The court considered that the clause was hard to construe but came to the conclusion that time was not of the essence in respect of service of the counter-notice. Pill J:
"The presumption that time is not of the essence in rent review clauses is well established. It provides the starting point for the analysis of such clauses. It may be rebutted by a clear stipulation in the lease (Kay LJ in Starmark, see also Peter Gibson LJ at page 1033D). To rebut it, however, the "contra-indications", to adopt Lord Diplock's word in Cheapside, must in my view be clear and explicit. The proviso in paragraph 13 is plainly intended to limit the deeming provisions in the Schedule, which would otherwise be clear contra-indications. The effect of its presence and wording is to deprive the contra-indications relied on of the clarity required to rebut the presumption, which accordingly operates."

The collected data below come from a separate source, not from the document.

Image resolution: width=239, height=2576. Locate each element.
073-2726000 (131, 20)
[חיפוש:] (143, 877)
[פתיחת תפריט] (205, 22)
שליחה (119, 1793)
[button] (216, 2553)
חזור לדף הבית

The tenants counter-notice was served out of time. However, as the presumption that time is not of the essence was not rebutted the rent review could still be challenged.
Long delay - time not of the essence?
Bello v Ideal View
 EWHC 2808 (QB)
Time was not of the essence in a rent review clause and a rent review 13 years after the rent review date was valid.
Mr Bello (T) was tenant of a house under the terms of a 50 year lease granted in 1969. The lease provided for an annual rent of £60, payable quarterly in advance, and for a rent review after 25 years in March 1994. T purchased the lease in July 2005, and at that time no rent review had taken place. The freehold was then purchased by the Ideal View (L) in 2006 which, after some initial communication with T, referred the issue of the reviewed rent under the arbitration mechanism built into the rent review clause to the arbitrator. The arbitrator’s award, dated 22 August 2007, set the rent due from 25 March 1994 at £1,700 per annum.
L then commenced proceedings to recover the increased rent back to 1994 and arrears which had fallen due since March 2006. T claimed that the delay in instigating the rent review procedure was a bar to recovery.
There were two issues before the court:
- Did s19 of the Limitation Act 1980 prevent L from recovering the sums due?
- Was time of the essence under the rent review clause?
On the first issue, section 19 of the Limitation Act 1980 provides that:
- “No action shall be brought, or distress made, to recover arrears of rent, or damages in respect of arrears of rent, after the expiration of six years from the date on which the arrears became due.”
However, the court held that section 19 was of no assistance to T because the arrears of original rent only fell due from 2006, and the reviewed rent only became due on the making of the arbitrator’s award ie: 22 August 2007.
On the second issue, the court held that there was nothing in the lease which (either expressly or impliedly) made time of the essence for the purposes of the rent review. Indeed, following United Scientific Holdings v Burnley  AC 904 in which the House of Lords held that in a rent review clause time is presumed not to be of the essence, it is difficult to see how the court could have held otherwise. A landlord’s delay does not, of itself, relieve a tenant of its obligation to pay the reviewed rent.
In addition, the court could not see that there had been any conduct on the part of L (on which T relied) which could have given rise to any claim of estoppel or waiver of the right to recover arrears on late rent review.